When we think of our hometowns, we experience a wide spectrum of emotions, don’t we?  I am sure some people want nothing to do with the place they once called home.  And others of us feel something deep and unnamable when we conjure up images of our childhood place(s).  For me, Lancaster evokes a mixture of emotions.  I remember the landscape and being outside a lot.  The smells and the memories.  I see a lot of laughter with family and friends.  I see a place where people knew me then, and that brings a kind of comfort only poetry (if I could ever learn to write it) can describe.  I appreciate where I began and am grateful of the evolution of my self since my days of living there.  I often reflect on the experiences that began to shape me, change me, shift me.  These are all parts of what drives me to return. 

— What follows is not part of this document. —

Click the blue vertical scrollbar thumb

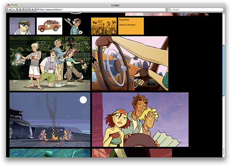click(x=223, y=71)
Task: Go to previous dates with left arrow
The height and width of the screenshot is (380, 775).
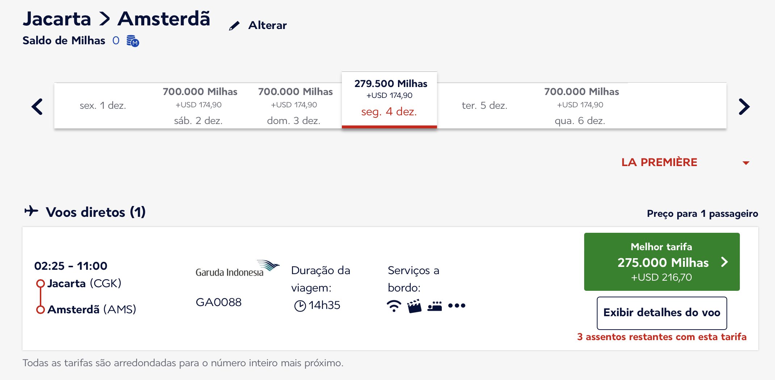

This weekend I am taking Calvin back to Lancaster during my favorite season to be there.  I have hopes for this time in my hometown.  I would like to find the ways in which my current home is inspired by my past one.  I would like to be able to show Calvin where I grew up and expose him to a little bit of the magic.  I fear, however, that maybe I’ve romanticized the details and it won’t appear for us.  Or perhaps the places will be so different that as I introduce Calvin to all of it, I will be introducing myself too.  I have these expectations of what landing at these coordinates will bring us, and I don’t want to be disappointed.  Obviously, at the surface of it all, I won’t be.  I will love to see my mom and Pop-pop and the friends we happen to run into.  I will love the time in a special place and to show Calvin the simplicities of growing up in farm country.  But, I wonder what will rise up for me while I am there.  I wonder whether anything will – of course it will – and when it does, what I will allow it to teach me.


Above all, I am excited to be there with Calvin in this season, for it is the time of humidity and a constant layer of sweat.  Of the bugs that are awake both in the thick mornings and sticky nights.  Of the sweet smells of cow manure and honeysuckle.  The season of rich green lawns and rolling fields of tall corn.  The time of creamy Pine View Dairy ice cream and calves trying to steal off the top scoop.  Of hazy sunsets and driving back roads with the windows down that is like being in a dream.  It is the time of my childhood, of bare feet and neighborhood hide-n-seek and catching lightening bugs until our mothers called us in for bath.  Of lifeguarding and swim meets that ended with the House of Pizza.  Of sitting on the deck, swatting flies, and drinking a cold Yuengling Lager.   It is the season of admiring the flowers and bitching about the neighbor spraying pesticides.  Of walks and hikes and trickling creeks under old railroad tracks and swimming in the pools of family friends who are like family themselves.  It is the time… Of my dad’s most vibrant life and most dreaded death.  Of being young again and telling old stories.  It is a magical season, a season that invites me to call 40.0397° N, 76.3044° W “home.”